SAMPANG, RadarMadura.id – Kasus dugaan penyelewengan dana PKH di Desa Dharma Camplong masih menggelinding.
Pihak pelapor mengaku belum mendapat surat pemberitahuan perkembangan hasil penyidikan (SP2HP) dari Polres Sampang.
Nasruddin menyampaikan, sebagai pelapor, dirinya belum mendapat kabar terbaru perkembangan penanganan perkara.
Pasca membuat laporan, dia mengaku baru diperiksa satu kali. Hingga Selasa (13/2), pihaknya belum dimintai keterangan atau pemanggilan ulang oleh penyelidik Polres Sampang. ”Ya, baru satu kali yang diperiksa,” tuturnya.
Dia menegaskan, tidak akan main-main dalam mengusut kasus tersebut. Sebab, pihak pelapor telah menzalimi istrinya sebagai keluarga penerima manfaat (KPM) program keluarga harapan (PKH).
Dia melaporkan tiga pendamping PKH yang diduga terlibat dalam penyelewengan bantuan milik istrinya.
”Yang saya laporkan pendampingnya. Mereka adalah Abd. Mannan, Busiri, dan Sri Wahyuni,” ucapnya.
Abd. Mannan menilai pernyataan Nasruddin ngawur. Sebab, pendamping PKH Desa Dharma Camplong hanya dua orang.
Menurutnya, Busiri tidak termasuk sebagai pendamping PKH Desa Dharma Camplong.
”Masak dia (Busiri, Red) dilaporkan juga. Itu hoaks jika yang dilaporkan tiga orang,” tutur Mannan saat dihubungi melalui sambungan telepon.
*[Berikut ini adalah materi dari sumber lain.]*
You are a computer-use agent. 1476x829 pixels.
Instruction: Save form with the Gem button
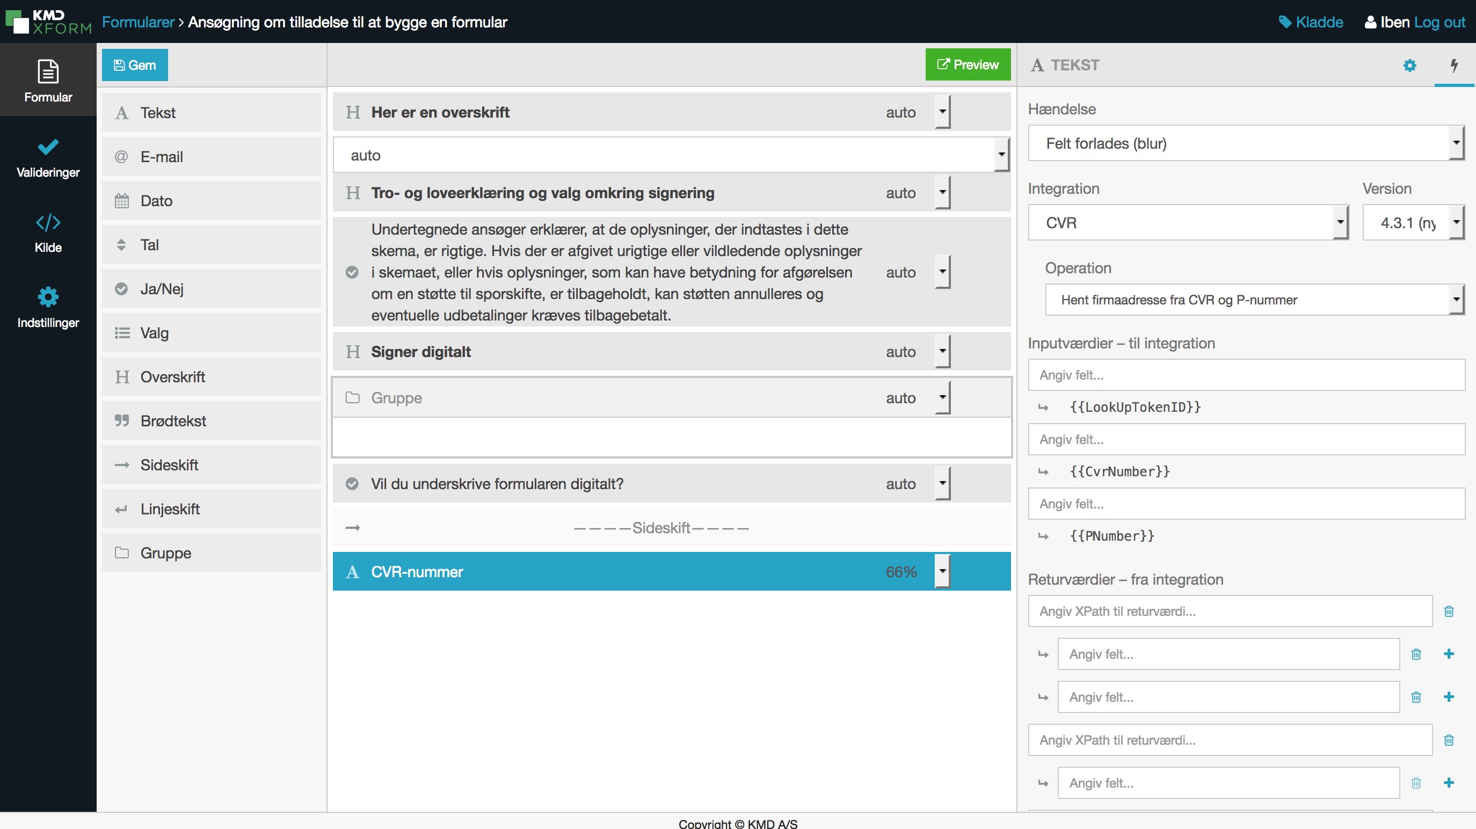(135, 65)
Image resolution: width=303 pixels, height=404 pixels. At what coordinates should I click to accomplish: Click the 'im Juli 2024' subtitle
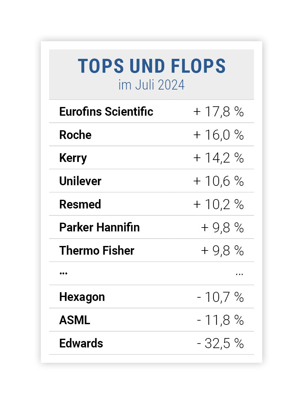(x=152, y=85)
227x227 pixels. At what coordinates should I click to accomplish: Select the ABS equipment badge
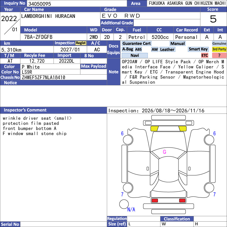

Mannan juga tidak akan diam atas laporan yang menimpanya. Dia berjanji akan melaporkan balik pihak yang menuduhnya menggelapkan dana bansos KPM PKH. Pihaknya masih menunggu perkembangan perkara dari polisi.
”Saat ini kami memang belum bertindak apa-apa. Namun, apabila kasus tersebut dinyatakan selesai atau mendapat surat perintah penghentian penyidikan (SP3) dari Polres Sampang, baru kami mau melangkah,” tandasnya. (afg/bil)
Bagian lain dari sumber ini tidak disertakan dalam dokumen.